Start of RECORDS TO PROCESS

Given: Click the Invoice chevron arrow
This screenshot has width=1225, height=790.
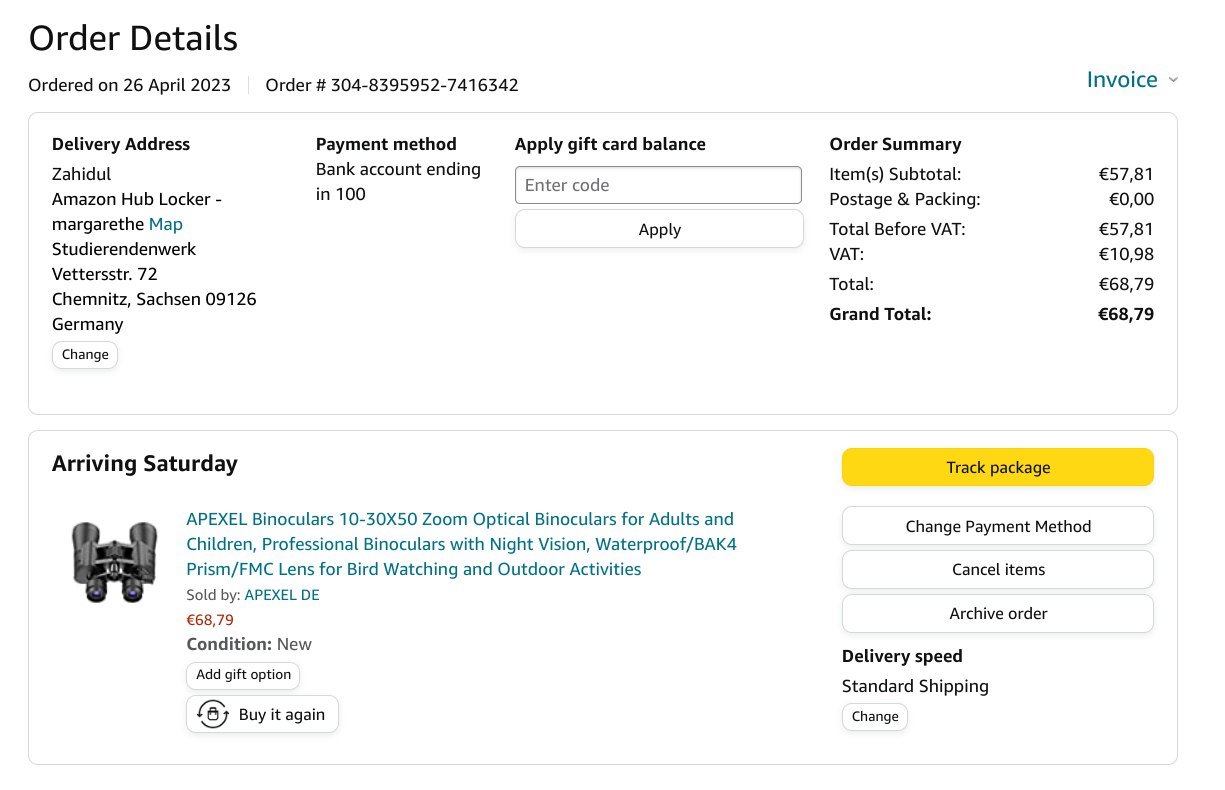Looking at the screenshot, I should [1173, 80].
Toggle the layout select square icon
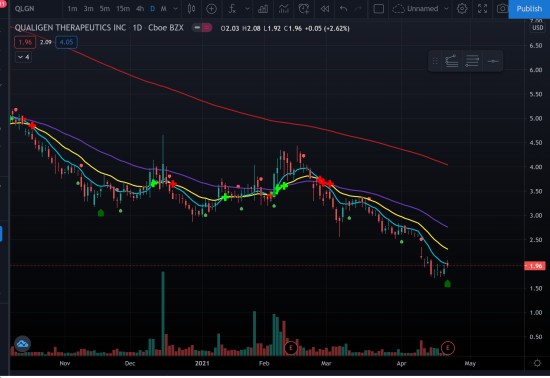Screen dimensions: 550x378 click(378, 9)
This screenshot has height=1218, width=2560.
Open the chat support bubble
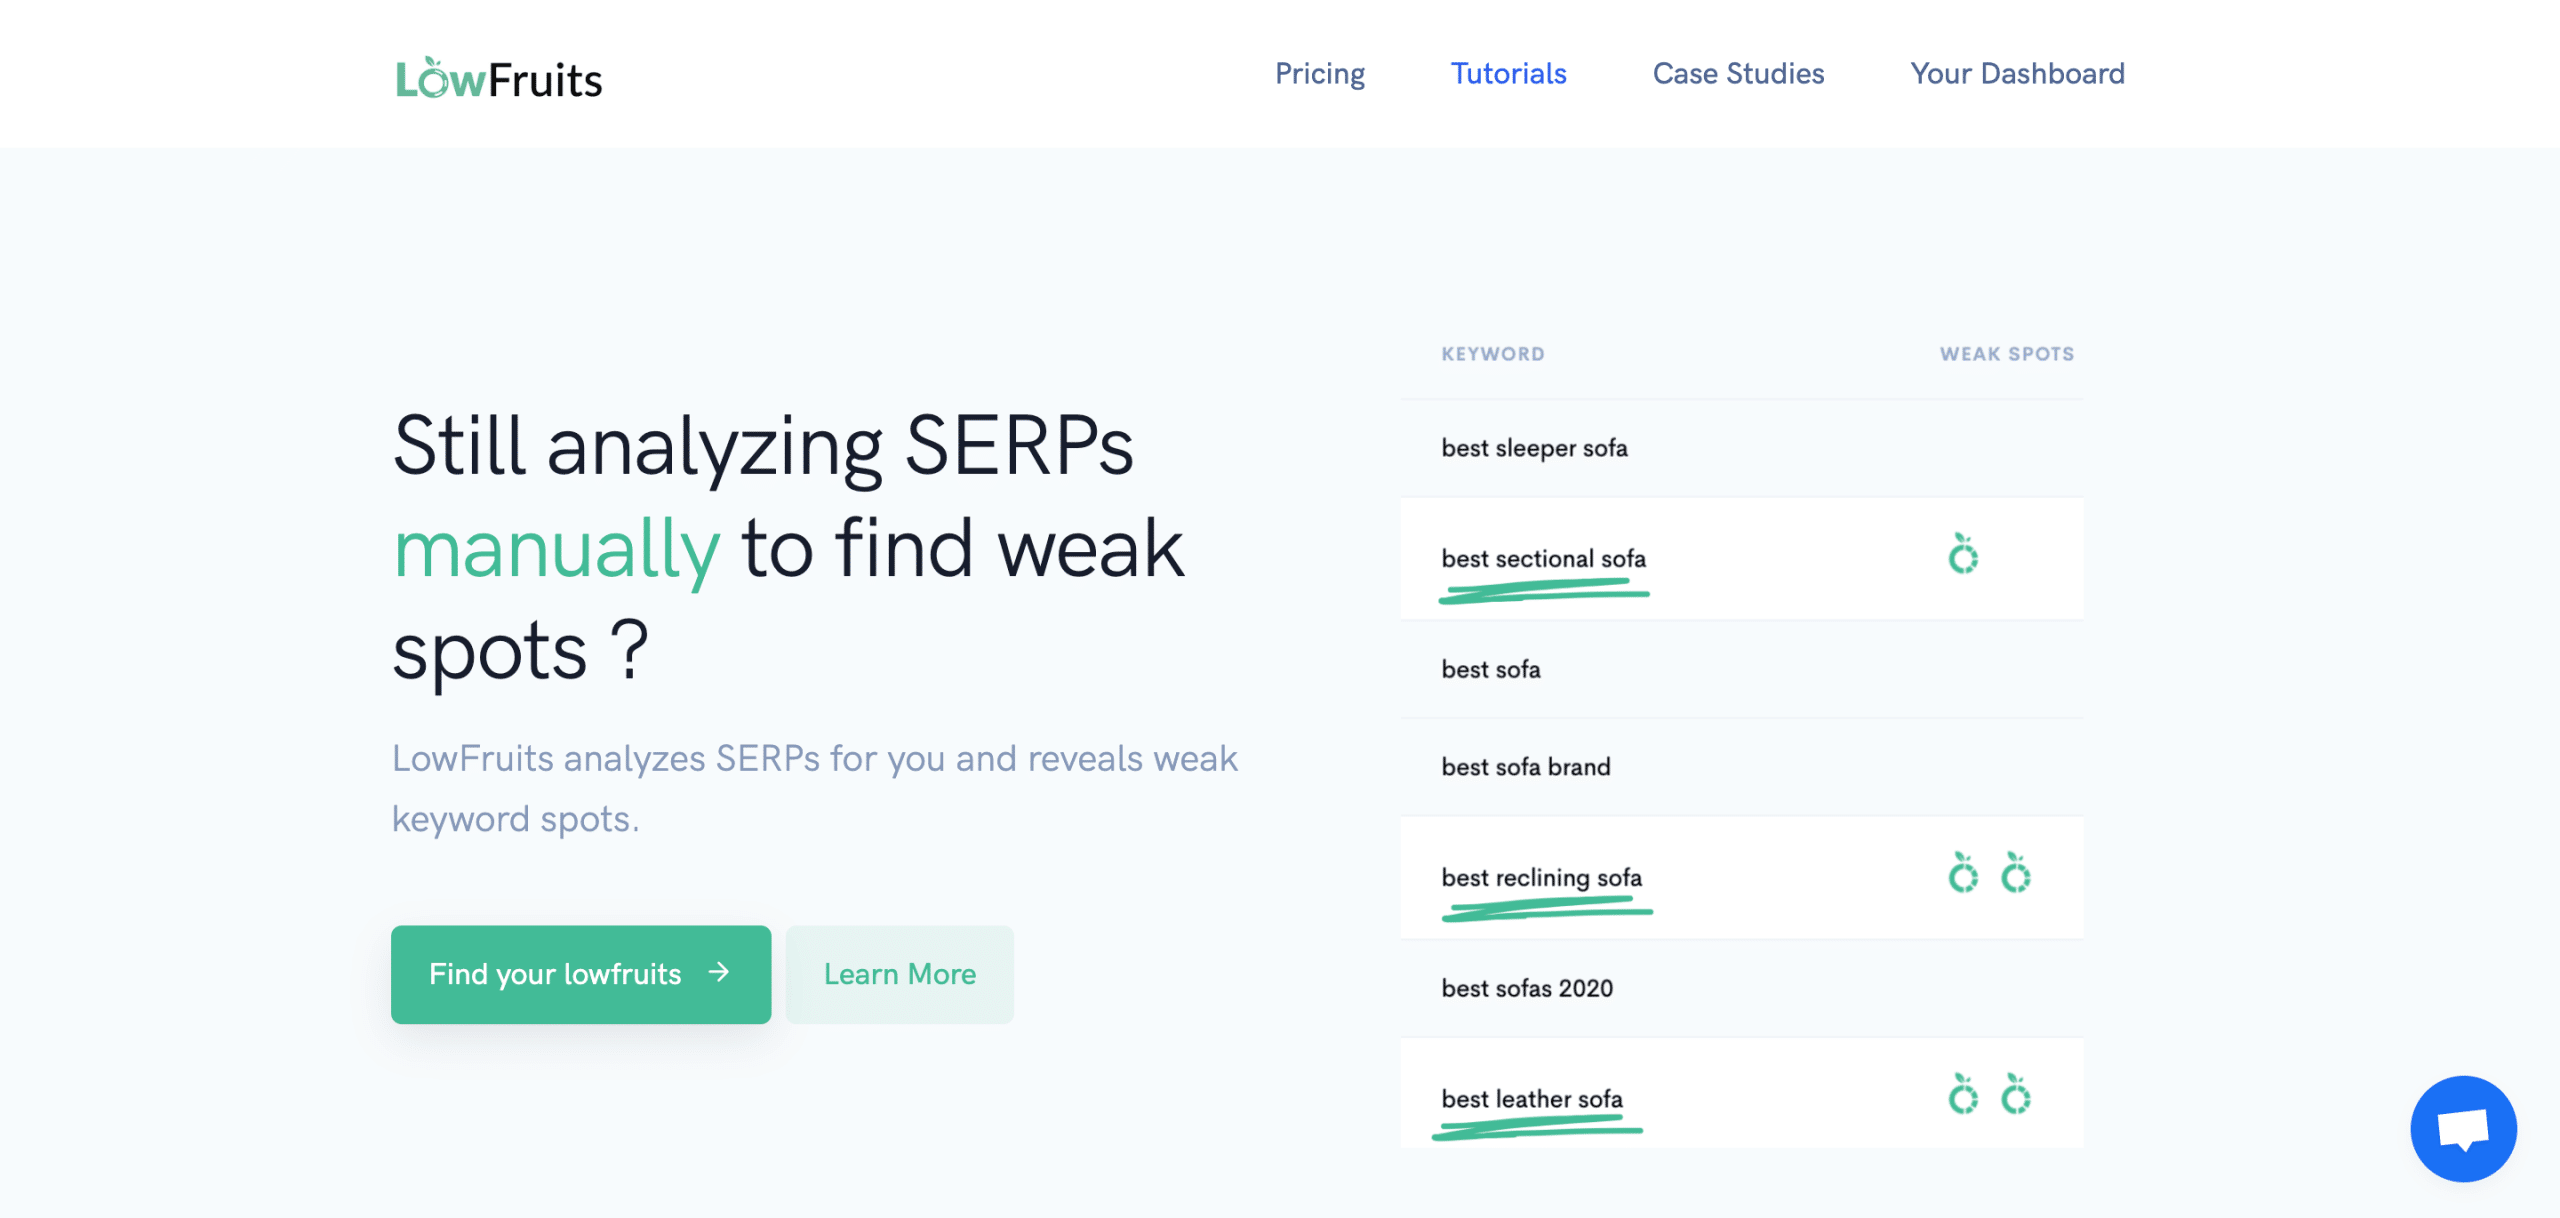[2462, 1129]
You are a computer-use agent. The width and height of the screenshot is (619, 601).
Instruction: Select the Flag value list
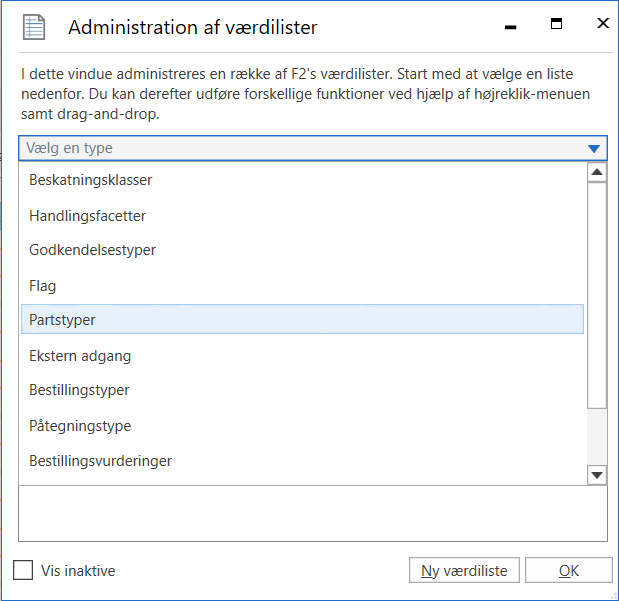[x=43, y=286]
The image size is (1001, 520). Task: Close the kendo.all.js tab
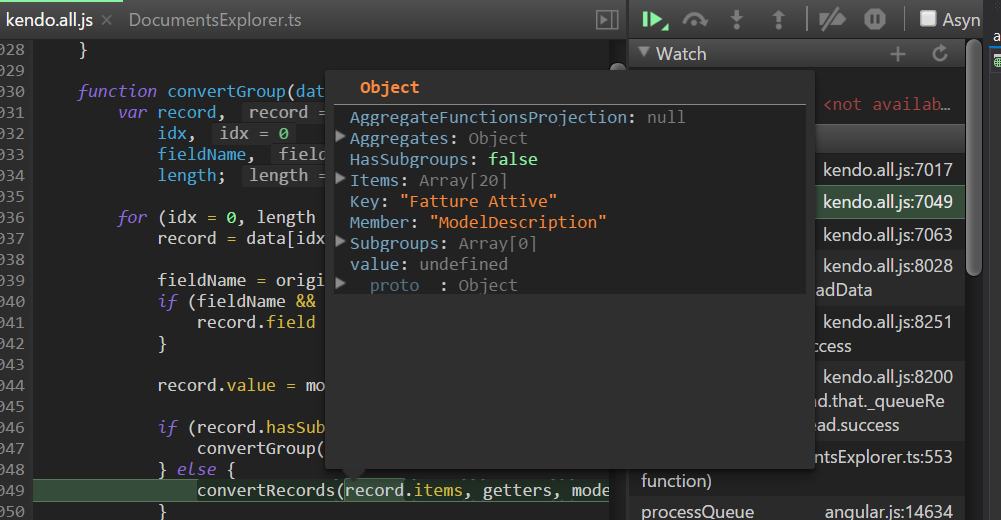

End of RECORDS TO PROCESS

Each line above should be written out again exactly, and no picture should appear in the copy.

Given: Click the Invoice chevron arrow
This screenshot has width=1225, height=790.
Looking at the screenshot, I should [1173, 80].
Toggle the layout select square icon
Screen dimensions: 550x378 click(378, 9)
This screenshot has height=1218, width=2560.
Open the chat support bubble
[2462, 1129]
You are a computer-use agent. The width and height of the screenshot is (619, 601).
Instruction: Select the Flag value list
[x=43, y=286]
The image size is (1001, 520). Task: Close the kendo.all.js tab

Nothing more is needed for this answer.